This thesis deals with cardiovascular and hematological responses to voluntary apnea in
humans, with a special focus on O2 usage and storage. Humans, and many other air‐breathing
animals, respond to apnea (breath holding) with a collection of interacting cardiovascular
reflexes, which are collectively called the diving response. In humans, the main characteristics of
the diving response are a reduction in heart rate (bradycardia), decreased cardiac output,
peripheral vasoconstriction and increased arterial blood pressure. Another response during
apnea in mammals, more recently also observed in man, is a transient increase in hemoglobin
concentration across a series of apneas, probably due a reduction in spleen size. There may also
be long‐term effects on erythropoiesis in the apneic diver, as suggested by high hemoglobin
levels observed in divers. The focus of the included studies are the short transient diving
response (I), the more slowly occurring transient hematological changes to apnea, most likely
related to a reduction in spleen size (II), and the possible effects of repeated apnea on serum
erythropoietin concentration (III).
I) The aim was to study the effects of body immersion on the O2‐conserving effect of the
human diving response. The results showed that, regardless of body immersion, apnea with face
immersion causes a stronger cardiovascular diving response compared to during apnea alone,
leading to a smaller reduction in arterial oxygen saturation levels. Thus the diving response is
triggered and conserves O2 even during whole‐body immersion, which has previously only been
observed during apnea without whole‐body immersion.
II) The aim was to study hematological responses to voluntary repeated maximal‐duration
apneas in divers and non‐divers. Increases in hemoglobin concentration were found across a
series of 3 apneas in elite breath‐hold divers, elite cross‐country skiers and untrained subjects.

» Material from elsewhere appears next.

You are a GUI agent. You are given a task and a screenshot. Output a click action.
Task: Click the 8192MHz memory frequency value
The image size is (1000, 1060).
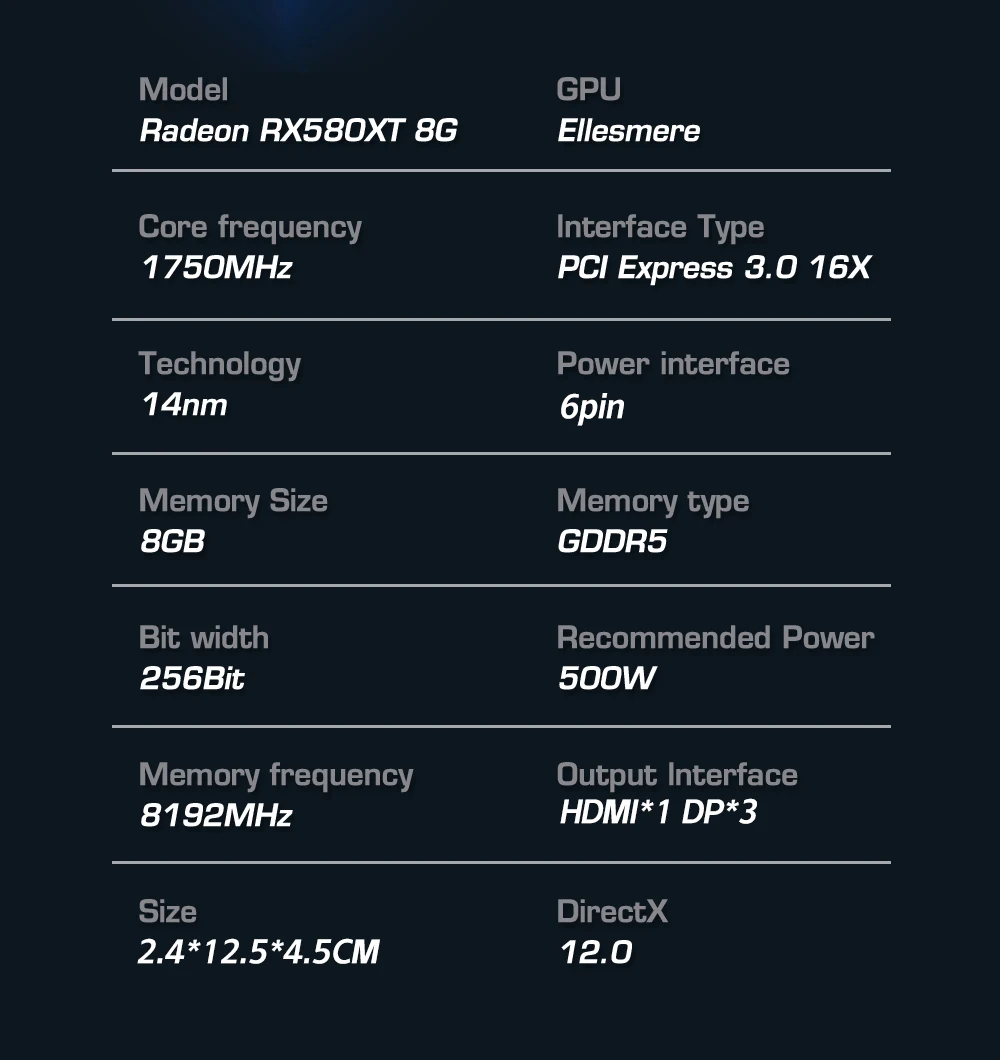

However a larger increase in hemoglobin was found in divers compared to non‐divers, which
suggests a possible training effect of their extensive apnea‐specific training. In contrast, physical
endurance training does not appear to affect the hematological response to apnea.
III) The aim was to study the effects of serial voluntary apnea on the serum erythropoietin
concentration. In a comparison between elite breath‐hold divers and subjects untrained in apnea,
divers were found to have a 5% higher resting hemoglobin concentration. An average maximum
increase in erythropoietin of 24 % was found in untrained subjects after 15 maximal duration
apneas, preceded by 1 min of hyperventilation. This suggests a possible erythropoietic effect of
apnea‐induced hypoxia, which may connect the increased resting hemoglobin found in divers to
their apnea‐specific training.
It was concluded from these studies that man responds to apnea with a series of different
adjustments in order to limit O2 usage and increase O2 storage: The classical diving response is
effectively restricting O2‐consumption also during full immersion, the spleen related hemoglobin
increase occurs in both divers and non‐divers with different levels of physiological training, but
is more prominent in divers, and finally, the observed high levels of hemoglobin concentration in
divers may be related to enhanced erythropoiesis during dive training.